The scapegoat. Not only are our sins forgiven, in the Divine atonement, but also the tendencies and consequences of our sins are removed from us. We found, in Leviticus, Chapter 16 that there was a scapegoat, or goat of removal.

But the goat, on which the lot fell to be the scapegoat, shall be presented alive before the Lord, to make an atonement with him, and to let him go for a scapegoat into the wilderness. (Leviticus 16:10)

And Aaron shall lay both his hands upon the head of the live goat, and confess over him all the iniquities of the children of Israel, and all their transgressions in all their sins, putting them upon the head of the goat, and shall send him away by the hand of a fit man into the wilderness: And the goat shall bear upon him all their iniquities unto a land not inhabited: and he shall let go the goat in the wilderness. (Leviticus 16:21,22)

Here is a clear picture of the removal of our sins from us.

In the case of the bird let loose in the open field we can see the spiritual resurrection and ascension of the believer who has been raised with Christ and now is living in God.

In the letting go of the scapegoat into the wilderness we can understand that our sins are removed from the Presence of the Lord as He dwells in us and we in Him. Here is the complete purging from us of the lust of the flesh, the lust of the eyes, and the pride of life.

After Lazarus was raised from the dead the graveclothes were removed from him.

The Lord Jesus Christ died for us and rose again so that we may be forgiven completely and that we may be filled to overflowing with resurrection life. In addition, He accomplishes the removal of our sins from us, enabling us to overcome the bondage, destruction, and death that always accompany the rule of the law of sin and death (Romans 7:23, 8:2).

The work of atonement, of forgiving and cleansing, accomplished by the death, resurrection, and ascension of the Lord Jesus, was the means of preparing a place for us in the Father's House, that is, in Christ.

In my Father's house are many mansions: if it were not so, I would have told you. I go to prepare a place for you. (John 14:2)

"One sacrifice for sins forever." The pattern of the Levitical ceremonies reveals that the animal sacrifices saved the Israelites in their sins but not from their sins. The fact that the Day of Atonement had to be repeated annually illustrates the inability of animal blood to remove sin from the worshipers.
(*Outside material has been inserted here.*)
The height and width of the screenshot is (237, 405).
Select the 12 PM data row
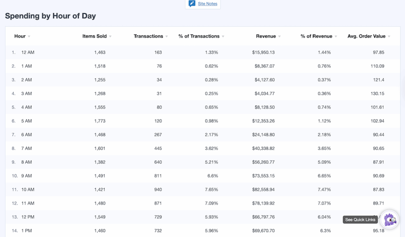198,217
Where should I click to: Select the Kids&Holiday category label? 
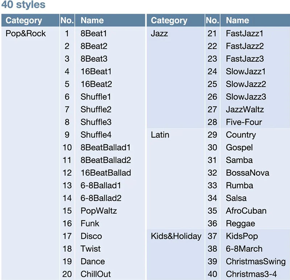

The worshipers understood that they would sin again and again, and that atonement would be made for them the following year (Hebrews 10:1-3). This was true even of the high priest and his family.

For the law having a shadow of good things to come, and not the very image of the things, can never with those sacrifices which they offered year by year continually make the comers thereunto perfect. (Hebrews 10:1)

There was authority in the blood of birds, goats, and bulls to appease the wrath of God and to forgive transgressions of the Law of Moses, provided the transgression was not premeditated and willful disobedience, a flaunting of God's Word. The authority and power to remove the tendencies and repair the consequences of sin were not available through the blood of animals.

For by one offering he hath perfected for ever them that are sanctified. (Hebrews 10:14)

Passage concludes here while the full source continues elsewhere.